My friend Gwen told me about Oliver Burkeman’s Four Thousand Weeks: Time Management for Mortals, and I was intrigued. The book shares some great observations about how we experience time in the contemporary, post-COVID world that blend neo-Stoic pop philosophy and Kanban methodology. It calls out the attention economy, the cult of toxic productivity, and the way people may “instrumentalize” time rather than existing in it. It offers some insights about synchronicity (the importance of communities observing rest at the same time) and suggestions for self-reflection. Burkeman’s quote from Marilynne Robinson’s essay on the “joyless urgency” of our relationship with time stopped me in my tracks (The Givenness of Things, 2015).
What I’m watching:
Around the World in 80 Days on Prime, based on the Jules Verne novel published serially in French in 1872 and in English in 1873. The series retains the original’s race-against-the-clock energy and idiosyncratic, armchair-traveler hero—as well as its Victorian obsession with transportation, global communication, speed, and—implicitly if noticeably—empire. The series elides many of the social issues inherent in this time period (the labor used to build the Transatlantic Railroad and the British imperial context of Phileas Fogg’s journey), while foregrounding others (the rise of the KKK, women’s professional status, the romance between Passepartout and Fixe). I enjoyed a lot about the series, from the clock-ticking intro and score to the smart dialogue and the character of Abigail Fixe.

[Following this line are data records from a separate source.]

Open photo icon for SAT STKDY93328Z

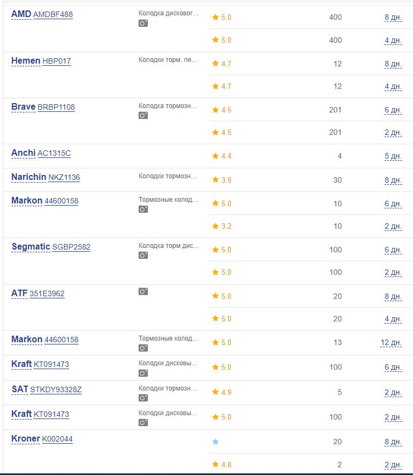click(143, 398)
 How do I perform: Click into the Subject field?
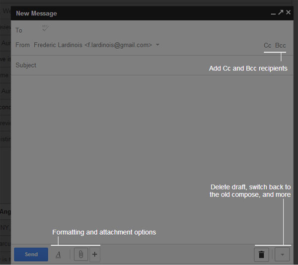[x=152, y=65]
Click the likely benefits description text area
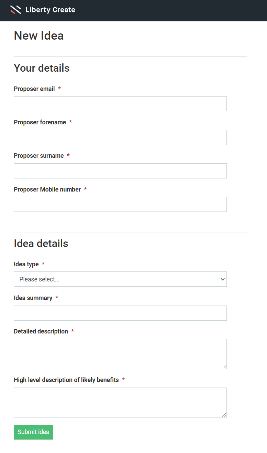Viewport: 267px width, 453px height. point(120,402)
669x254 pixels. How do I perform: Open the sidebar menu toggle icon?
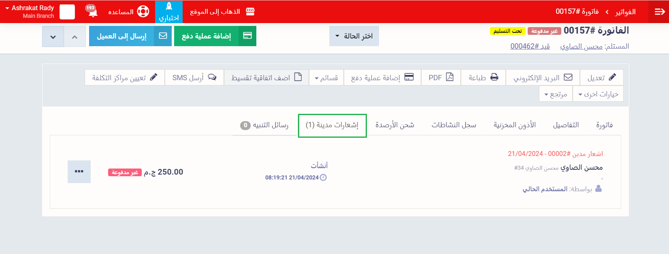pyautogui.click(x=659, y=12)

It was an entertaining and intelligent adaptation of Verne’s narrative—the characters just don’t (by design) stay in one place long enough to enact sustained social critique of the many places they pass through.
Peasant workload?
There have been pieces bobbing up and down like apples on my digital landscape claiming that medieval peasants only worked 150 days a year (presumably, spending the rest of the time dancing around maypoles and at village ales). That Twitterverse miscalculation says a lot about the erasure of domestic labor (look no further than the late medieval “Ballad of a Tyrannical Husband” for evidence that feminist economics has a long history) and the fraught nature of nostalgia for the Middle Ages. These issues are discussed in this great Atlantic piece by Amanda Mull, in which historian Eleanor Janega points out that if medieval peasants had such fantastic vacation-and-feast-day lifestyles, they probably wouldn’t have always been rebelling.
What I’m loving
The local pumpkin patch (I’ve never been to one!). Experimenting with ratatouille recipes while listening to bossa nova. Fresh baguettes with too much butter. A visit from my parents when I’m feeling exhausted from work.